_WHAT YOU NEED TO DO_.
• a. Which organization prepared the addendum on industry and social development?
• b. Write the next part of the addendum on industry and social development, following on from its last sentence.

##### SELECTION #####

Commission on Sustainable Development
Sixth session
20 April-1 May 1998
Industry and sustainable development
Report of the Secretary-General
Addendum
Industry and social development*
(* The present addendum was prepared by the International Labour Organization,
in accordance with arrangements agreed to by the Inter-Agency Committee on
Sustainable Development; it is the result of consultation and information
exchange between United Nations agencies, international organizations,
interested government agencies and a range of other institutions and
individuals.)
Contents
Paragraphs Page
I. Introduction . . . . . . . . . . . . . . . . . . 1-7 2
II. Industry and human development . . . . . . . . . 8-22 3
III. Policy challenges for government and business. . 23-38 5
IV. Policy challenges for the international community 39-43 7
I. Introduction
1. Social development is a multifaceted concept
involving the creation of employment, the social protection
of workers, improvement of their working environment and
investment in human capital. There does not have to be a
trade-off between the profitability of industry, a condition
of economic sustainability, and social development.
Industrial development is unsustainable unless it provides
adequate employment together with working conditions that
respect workers' health and safety, and the environment.

##### RECORDED INFORMATION #####

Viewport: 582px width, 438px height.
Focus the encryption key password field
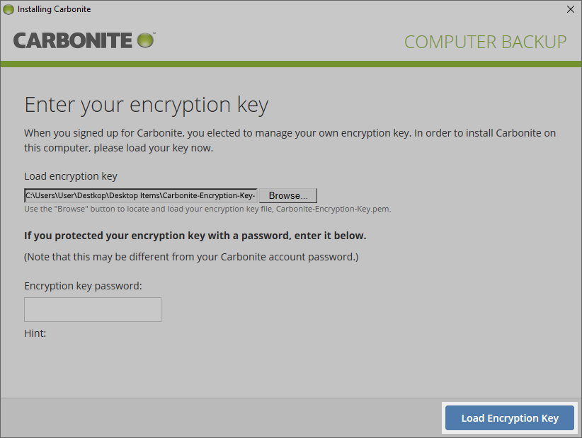point(93,310)
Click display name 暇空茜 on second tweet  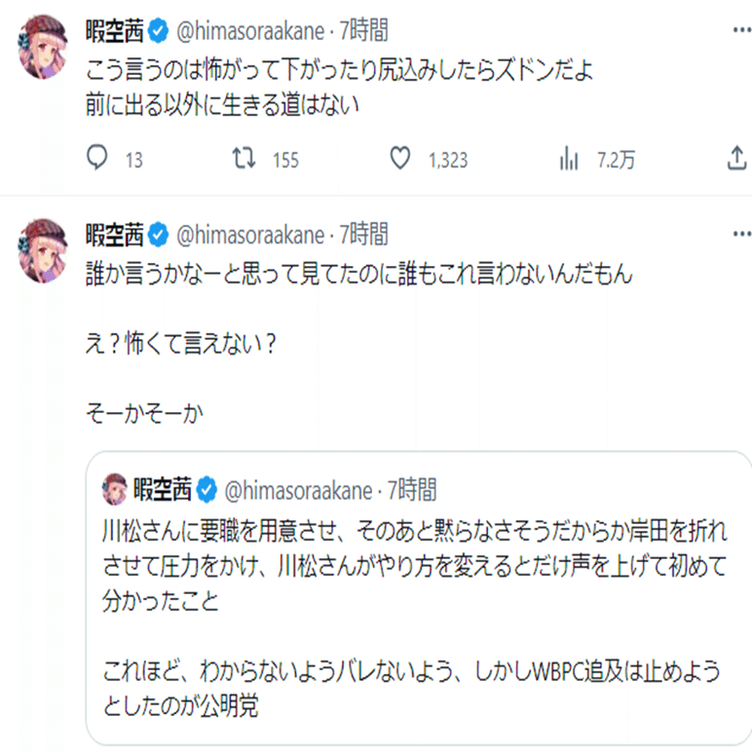tap(114, 235)
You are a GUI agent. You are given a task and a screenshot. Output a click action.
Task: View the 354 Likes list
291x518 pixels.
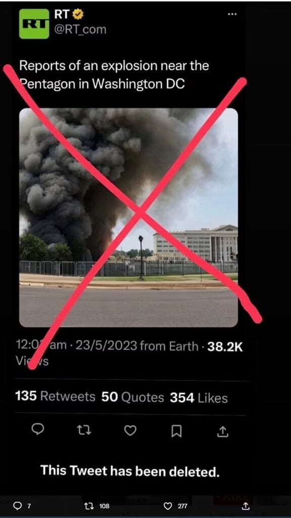(199, 398)
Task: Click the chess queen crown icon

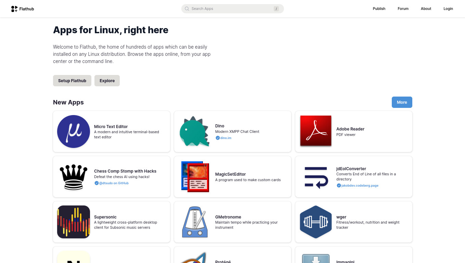Action: (x=74, y=177)
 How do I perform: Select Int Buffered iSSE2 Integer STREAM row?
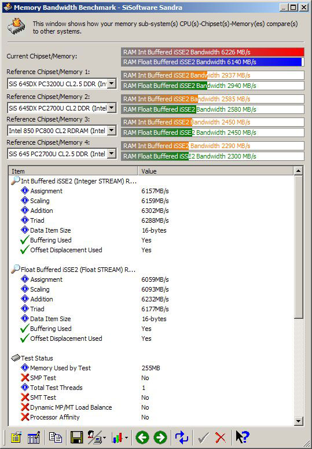point(79,181)
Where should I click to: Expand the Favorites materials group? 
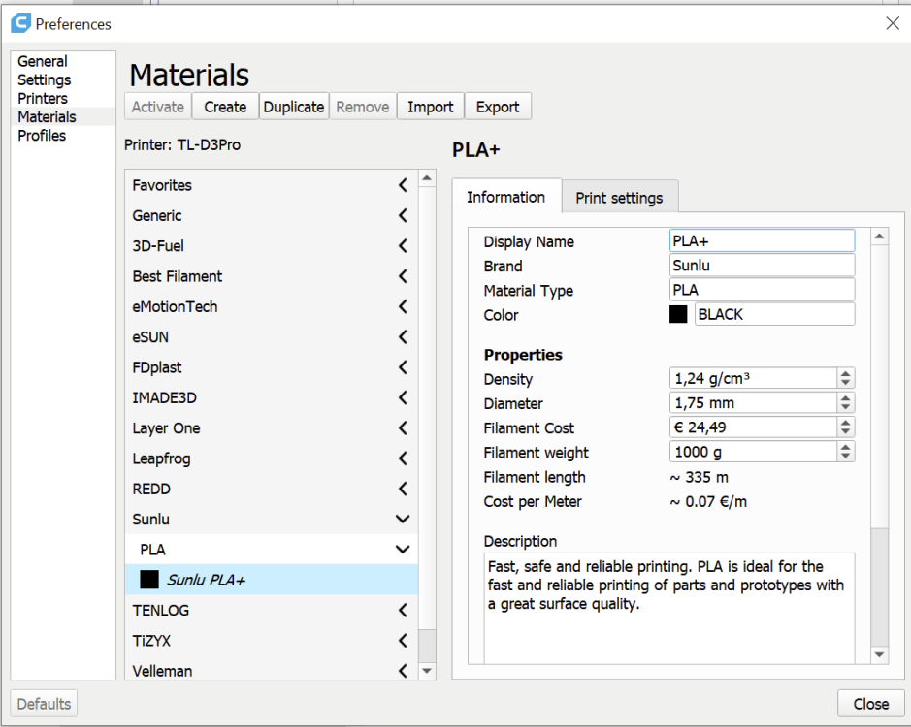tap(403, 185)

#####

_RESPONSES TO THE EXERCISE_.
• a. The International Labour Organization.

• b.
More positively, profitable industrial growth is one of the
best ways of supporting social development. The role of the
state in creating and maintaining a level playing field is
essential because market forces do not provide incentives
to all firms to pay attention to the social development of
their workforce or of the surrounding community.
2. The relation between industry and social development
is a global issue linked to the changing structure of
employment both within and between regions. The
International Labour Organization (ILO) World
Employment Report, 1996/97 concluded that full
employment, one of the pillars of social development,
remains an achievable goal. Fear of the emergence of a
general phenomenon of jobless growth in countries of the
Organisation for Economic Cooperation and Development
(OECD) is not well founded. Nevertheless, there are intense
anxieties in many quarters over the possible job-destroying
effects of rapid technological change and intensified
international competition. Industrial workers in OECD
countries fear that globalization accelerates such changes
even if it does not cause them, and reinforces them by way
of the delocalization of industrial production to relatively
low-wage developing countries. At the same time, while
industrial workers in certain developing countries may be
benefiting from new sources of employment thanks to
access to global markets, the sustainability of such
employment is far from guaranteed.
3. To achieve sustainable social development, it is
essential to create sufficient employment of acceptable
standards for all those who desire to work, which is an
enormous challenge. OECD countries have experienced
high rates of unemployment, informalization of production
and working conditions, and increased income inequality.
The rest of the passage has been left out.